_What to do:_ What must be written out is each line from the one holding "Image resolution: width=1456" through the end of the records, word for word, minus any pictures.

_Records provided:_
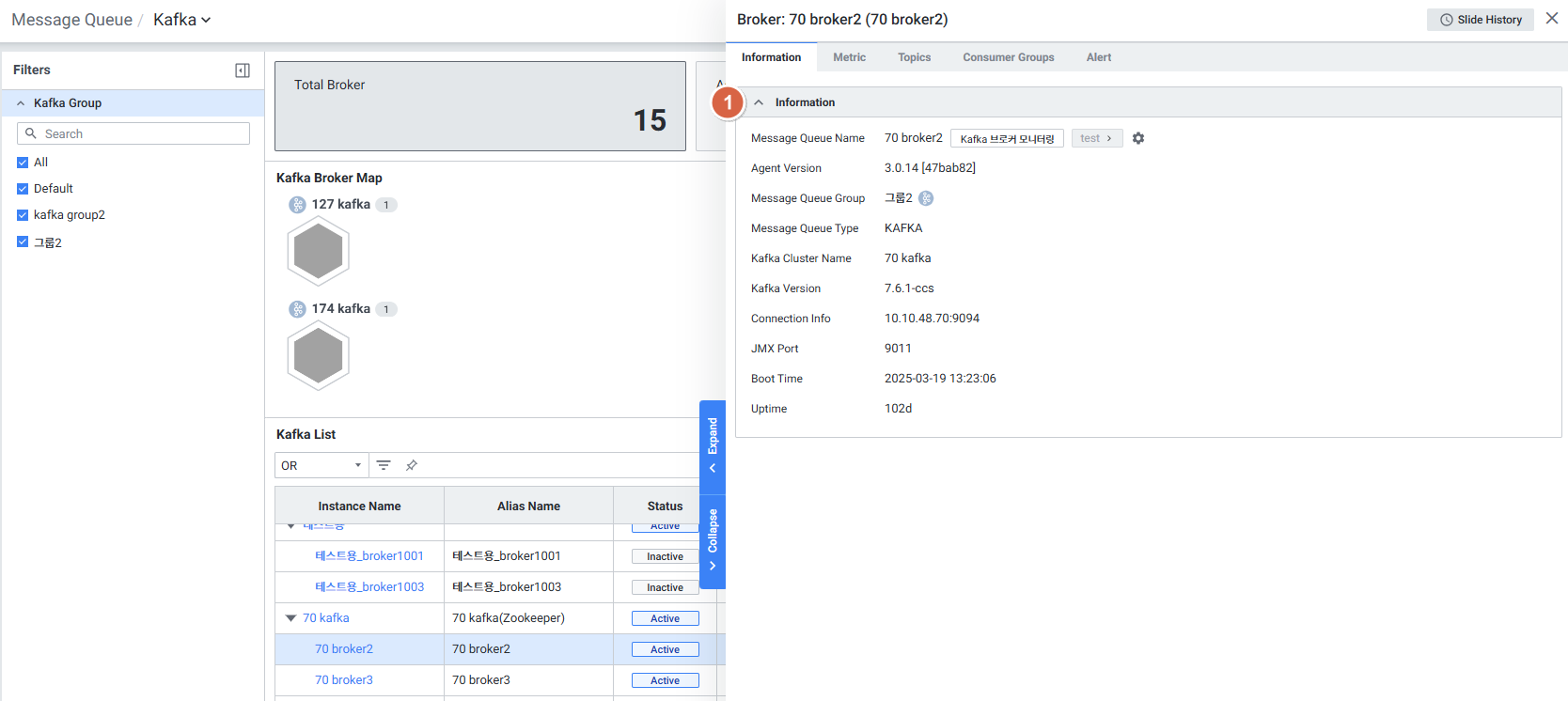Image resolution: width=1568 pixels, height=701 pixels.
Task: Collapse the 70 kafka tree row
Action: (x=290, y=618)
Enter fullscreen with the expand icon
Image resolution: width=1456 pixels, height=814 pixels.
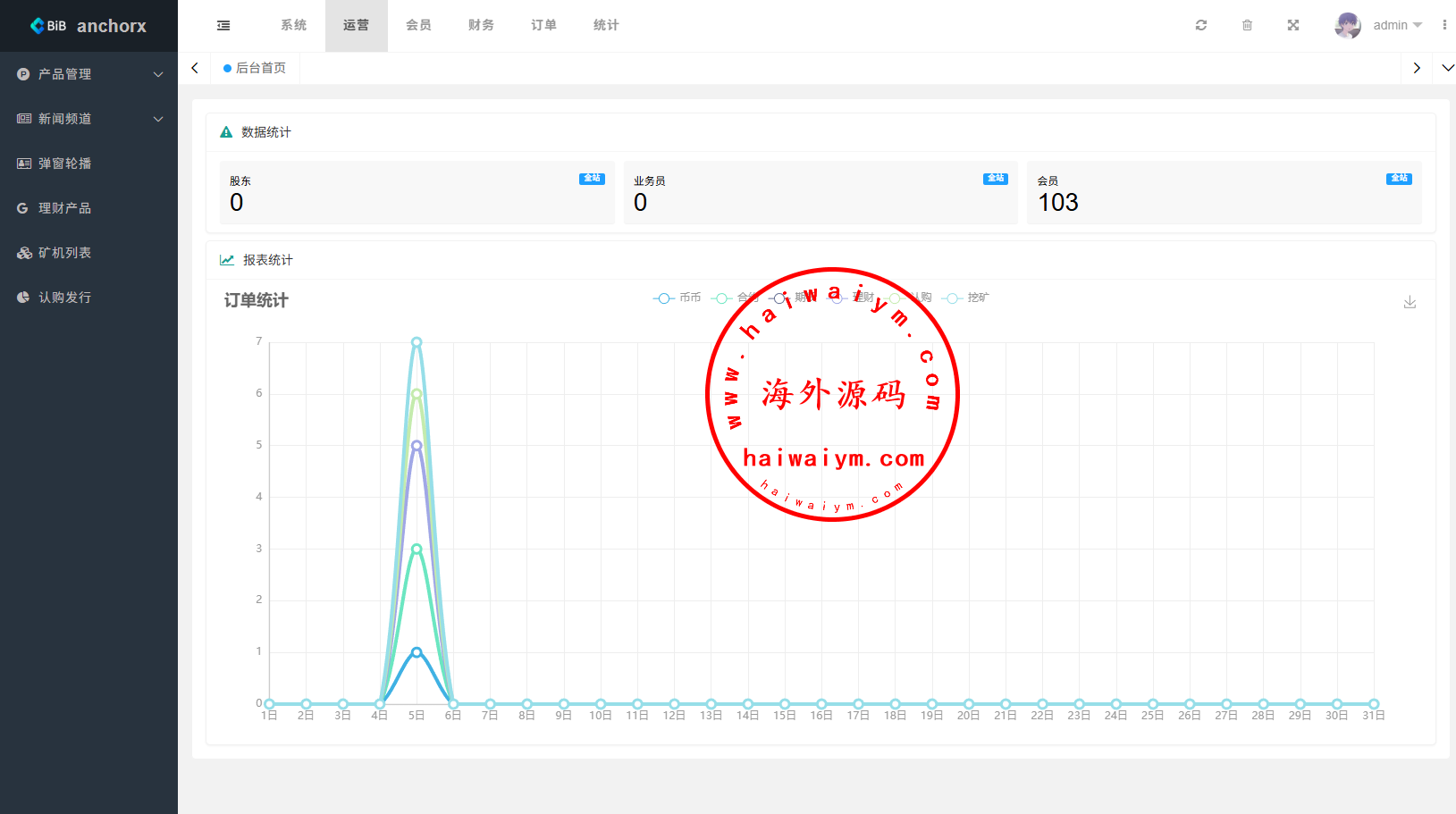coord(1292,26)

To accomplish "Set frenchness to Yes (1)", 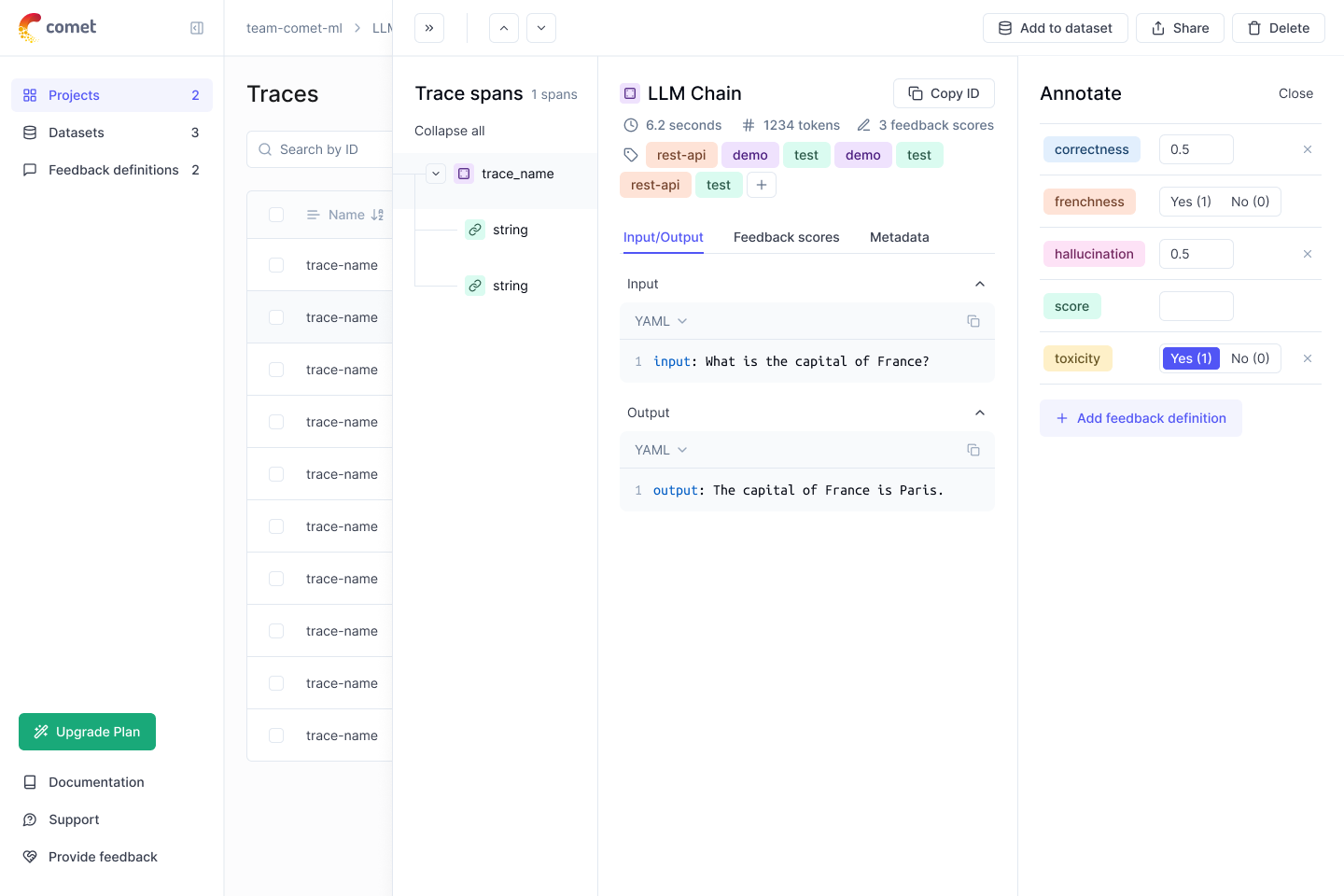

_Output below:_
Image resolution: width=1456 pixels, height=814 pixels.
coord(1292,26)

To accomplish "Set frenchness to Yes (1)", 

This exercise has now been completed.